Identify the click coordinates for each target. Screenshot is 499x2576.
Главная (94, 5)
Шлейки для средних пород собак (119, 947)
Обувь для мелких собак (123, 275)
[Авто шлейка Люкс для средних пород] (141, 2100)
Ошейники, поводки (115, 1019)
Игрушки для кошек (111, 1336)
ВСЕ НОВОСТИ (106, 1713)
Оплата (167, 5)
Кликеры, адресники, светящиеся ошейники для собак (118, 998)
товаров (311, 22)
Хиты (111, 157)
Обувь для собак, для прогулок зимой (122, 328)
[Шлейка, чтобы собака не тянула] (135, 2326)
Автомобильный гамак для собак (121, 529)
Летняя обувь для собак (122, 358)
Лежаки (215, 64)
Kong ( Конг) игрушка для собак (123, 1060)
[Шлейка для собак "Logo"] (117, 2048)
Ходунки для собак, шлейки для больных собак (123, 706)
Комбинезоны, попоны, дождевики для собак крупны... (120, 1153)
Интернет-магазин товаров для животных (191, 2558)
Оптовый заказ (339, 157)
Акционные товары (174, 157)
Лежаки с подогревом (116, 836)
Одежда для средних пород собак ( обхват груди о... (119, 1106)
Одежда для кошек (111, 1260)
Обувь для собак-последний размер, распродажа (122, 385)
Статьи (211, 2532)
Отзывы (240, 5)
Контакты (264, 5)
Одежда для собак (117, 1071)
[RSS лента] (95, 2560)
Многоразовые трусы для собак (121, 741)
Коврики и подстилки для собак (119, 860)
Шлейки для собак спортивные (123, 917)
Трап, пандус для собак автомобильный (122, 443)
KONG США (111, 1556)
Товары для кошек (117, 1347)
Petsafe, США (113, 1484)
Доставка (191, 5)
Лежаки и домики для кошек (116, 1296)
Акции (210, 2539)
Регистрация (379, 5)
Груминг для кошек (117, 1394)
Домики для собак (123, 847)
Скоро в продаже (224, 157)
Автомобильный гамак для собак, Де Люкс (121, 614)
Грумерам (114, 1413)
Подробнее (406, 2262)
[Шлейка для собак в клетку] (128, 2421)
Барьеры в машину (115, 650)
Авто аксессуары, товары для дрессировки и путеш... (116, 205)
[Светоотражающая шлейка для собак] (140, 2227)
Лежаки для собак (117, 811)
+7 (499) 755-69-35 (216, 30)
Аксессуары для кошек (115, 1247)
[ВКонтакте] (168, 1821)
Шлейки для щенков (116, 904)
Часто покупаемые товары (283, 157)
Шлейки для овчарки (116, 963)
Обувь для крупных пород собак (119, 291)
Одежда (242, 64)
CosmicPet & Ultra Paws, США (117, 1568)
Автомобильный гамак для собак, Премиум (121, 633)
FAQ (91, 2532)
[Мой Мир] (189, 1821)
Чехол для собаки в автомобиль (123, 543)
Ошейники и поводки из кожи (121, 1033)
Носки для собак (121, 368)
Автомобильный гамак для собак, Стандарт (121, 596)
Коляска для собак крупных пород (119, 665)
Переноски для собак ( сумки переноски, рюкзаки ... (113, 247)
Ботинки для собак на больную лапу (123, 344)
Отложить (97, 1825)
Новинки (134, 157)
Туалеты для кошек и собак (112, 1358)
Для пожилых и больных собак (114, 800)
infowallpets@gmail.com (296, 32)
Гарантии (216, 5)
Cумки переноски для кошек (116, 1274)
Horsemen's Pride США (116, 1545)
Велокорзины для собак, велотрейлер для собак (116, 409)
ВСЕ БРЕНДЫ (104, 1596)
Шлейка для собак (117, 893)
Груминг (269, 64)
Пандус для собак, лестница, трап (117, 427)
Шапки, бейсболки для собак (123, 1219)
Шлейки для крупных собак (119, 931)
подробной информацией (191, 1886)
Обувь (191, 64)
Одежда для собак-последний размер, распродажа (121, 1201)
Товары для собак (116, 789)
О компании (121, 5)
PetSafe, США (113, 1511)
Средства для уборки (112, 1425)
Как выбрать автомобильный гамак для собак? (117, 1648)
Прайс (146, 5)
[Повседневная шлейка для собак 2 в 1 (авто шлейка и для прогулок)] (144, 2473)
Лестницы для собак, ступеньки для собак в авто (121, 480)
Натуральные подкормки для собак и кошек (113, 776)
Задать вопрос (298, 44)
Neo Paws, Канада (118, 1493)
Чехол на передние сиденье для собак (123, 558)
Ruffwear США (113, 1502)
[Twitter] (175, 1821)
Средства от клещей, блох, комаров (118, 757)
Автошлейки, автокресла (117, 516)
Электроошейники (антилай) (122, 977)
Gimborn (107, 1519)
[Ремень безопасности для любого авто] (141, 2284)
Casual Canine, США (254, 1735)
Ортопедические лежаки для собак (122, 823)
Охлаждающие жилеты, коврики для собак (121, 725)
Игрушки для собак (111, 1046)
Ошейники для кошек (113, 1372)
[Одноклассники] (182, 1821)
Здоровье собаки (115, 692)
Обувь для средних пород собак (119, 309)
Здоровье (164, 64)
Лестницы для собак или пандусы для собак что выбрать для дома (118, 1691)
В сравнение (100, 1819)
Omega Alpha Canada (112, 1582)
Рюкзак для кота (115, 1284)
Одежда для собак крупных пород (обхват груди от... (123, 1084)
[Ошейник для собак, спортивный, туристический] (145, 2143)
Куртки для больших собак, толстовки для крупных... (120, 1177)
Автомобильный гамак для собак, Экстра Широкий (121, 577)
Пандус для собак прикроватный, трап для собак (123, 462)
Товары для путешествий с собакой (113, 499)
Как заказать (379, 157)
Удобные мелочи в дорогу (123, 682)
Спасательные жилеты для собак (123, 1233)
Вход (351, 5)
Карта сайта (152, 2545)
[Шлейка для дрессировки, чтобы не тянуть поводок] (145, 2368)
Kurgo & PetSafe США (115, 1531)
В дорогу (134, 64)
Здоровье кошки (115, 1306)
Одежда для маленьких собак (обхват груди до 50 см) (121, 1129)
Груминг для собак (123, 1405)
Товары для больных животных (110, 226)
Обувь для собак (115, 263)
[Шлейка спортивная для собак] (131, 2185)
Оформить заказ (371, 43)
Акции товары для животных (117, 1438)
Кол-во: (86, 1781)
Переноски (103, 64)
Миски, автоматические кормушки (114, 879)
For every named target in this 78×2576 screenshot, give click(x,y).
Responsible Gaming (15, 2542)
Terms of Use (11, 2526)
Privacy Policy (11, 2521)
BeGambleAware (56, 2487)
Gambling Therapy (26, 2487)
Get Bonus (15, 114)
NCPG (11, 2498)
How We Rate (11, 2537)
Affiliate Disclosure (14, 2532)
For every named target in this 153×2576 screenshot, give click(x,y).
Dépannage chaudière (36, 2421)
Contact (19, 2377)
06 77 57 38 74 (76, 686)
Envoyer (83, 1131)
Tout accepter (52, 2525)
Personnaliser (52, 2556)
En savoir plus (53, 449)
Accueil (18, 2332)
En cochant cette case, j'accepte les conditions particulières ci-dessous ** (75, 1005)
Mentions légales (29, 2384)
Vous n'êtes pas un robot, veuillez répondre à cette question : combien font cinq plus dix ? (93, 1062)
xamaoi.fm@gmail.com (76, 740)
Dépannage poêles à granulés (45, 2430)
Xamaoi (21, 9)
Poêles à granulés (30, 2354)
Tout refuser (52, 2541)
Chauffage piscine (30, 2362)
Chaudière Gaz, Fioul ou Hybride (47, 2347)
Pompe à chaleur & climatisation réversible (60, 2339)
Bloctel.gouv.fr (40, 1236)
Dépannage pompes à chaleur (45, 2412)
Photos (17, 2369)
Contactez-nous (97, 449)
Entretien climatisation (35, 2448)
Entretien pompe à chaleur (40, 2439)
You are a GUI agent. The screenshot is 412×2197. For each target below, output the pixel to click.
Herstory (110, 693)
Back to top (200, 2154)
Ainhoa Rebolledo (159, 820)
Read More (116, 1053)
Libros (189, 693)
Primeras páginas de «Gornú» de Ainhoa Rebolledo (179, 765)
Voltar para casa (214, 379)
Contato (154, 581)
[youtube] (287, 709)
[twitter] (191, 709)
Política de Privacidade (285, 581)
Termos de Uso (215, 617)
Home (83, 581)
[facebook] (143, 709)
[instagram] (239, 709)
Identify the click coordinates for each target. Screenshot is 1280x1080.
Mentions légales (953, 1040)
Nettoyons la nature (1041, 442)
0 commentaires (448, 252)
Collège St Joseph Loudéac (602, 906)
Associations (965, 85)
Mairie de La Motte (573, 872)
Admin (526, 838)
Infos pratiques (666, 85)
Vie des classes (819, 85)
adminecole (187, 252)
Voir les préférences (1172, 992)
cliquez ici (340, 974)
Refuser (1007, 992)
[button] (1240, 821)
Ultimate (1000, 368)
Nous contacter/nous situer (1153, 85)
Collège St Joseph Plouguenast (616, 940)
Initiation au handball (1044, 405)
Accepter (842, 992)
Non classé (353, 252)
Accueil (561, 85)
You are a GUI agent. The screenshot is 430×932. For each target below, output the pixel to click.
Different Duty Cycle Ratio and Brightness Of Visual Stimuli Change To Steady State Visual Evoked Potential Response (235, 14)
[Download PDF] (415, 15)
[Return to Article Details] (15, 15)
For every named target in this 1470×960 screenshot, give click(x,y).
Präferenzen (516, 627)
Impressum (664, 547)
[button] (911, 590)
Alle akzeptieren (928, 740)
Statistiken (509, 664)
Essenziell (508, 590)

------------------------------------

(Exercise goal):
What you give back should be exactly the lines of the data above from the line with "Вход (351, 5)" through the line with "Xamaoi (21, 9)", both of those included, and nothing more.

(Output of the task):
Вход (351, 5)
Карта сайта (152, 2545)
[Шлейка для дрессировки, чтобы не тянуть поводок] (145, 2368)
Kurgo & PetSafe США (115, 1531)
В дорогу (134, 64)
Здоровье кошки (115, 1306)
Одежда для маленьких собак (обхват груди до 50 см) (121, 1129)
Груминг для собак (123, 1405)
Товары для больных животных (110, 226)
Обувь для собак (115, 263)
[Шлейка спортивная для собак] (131, 2185)
Оформить заказ (371, 43)
Акции товары для животных (117, 1438)
Кол-во: (86, 1781)
Переноски (103, 64)
Миски, автоматические кормушки (114, 879)
For every named target in this 78×2576 screenshot, give click(x,y).
Responsible Gaming (15, 2542)
Terms of Use (11, 2526)
Privacy Policy (11, 2521)
BeGambleAware (56, 2487)
Gambling Therapy (26, 2487)
Get Bonus (15, 114)
NCPG (11, 2498)
How We Rate (11, 2537)
Affiliate Disclosure (14, 2532)
For every named target in this 153×2576 screenshot, give click(x,y).
Dépannage chaudière (36, 2421)
Contact (19, 2377)
06 77 57 38 74 (76, 686)
Envoyer (83, 1131)
Tout accepter (52, 2525)
Personnaliser (52, 2556)
En savoir plus (53, 449)
Accueil (18, 2332)
En cochant cette case, j'accepte les conditions particulières ci-dessous ** (75, 1005)
Mentions légales (29, 2384)
Vous n'êtes pas un robot, veuillez répondre à cette question : combien font cinq plus dix ? (93, 1062)
xamaoi.fm@gmail.com (76, 740)
Dépannage poêles à granulés (45, 2430)
Xamaoi (21, 9)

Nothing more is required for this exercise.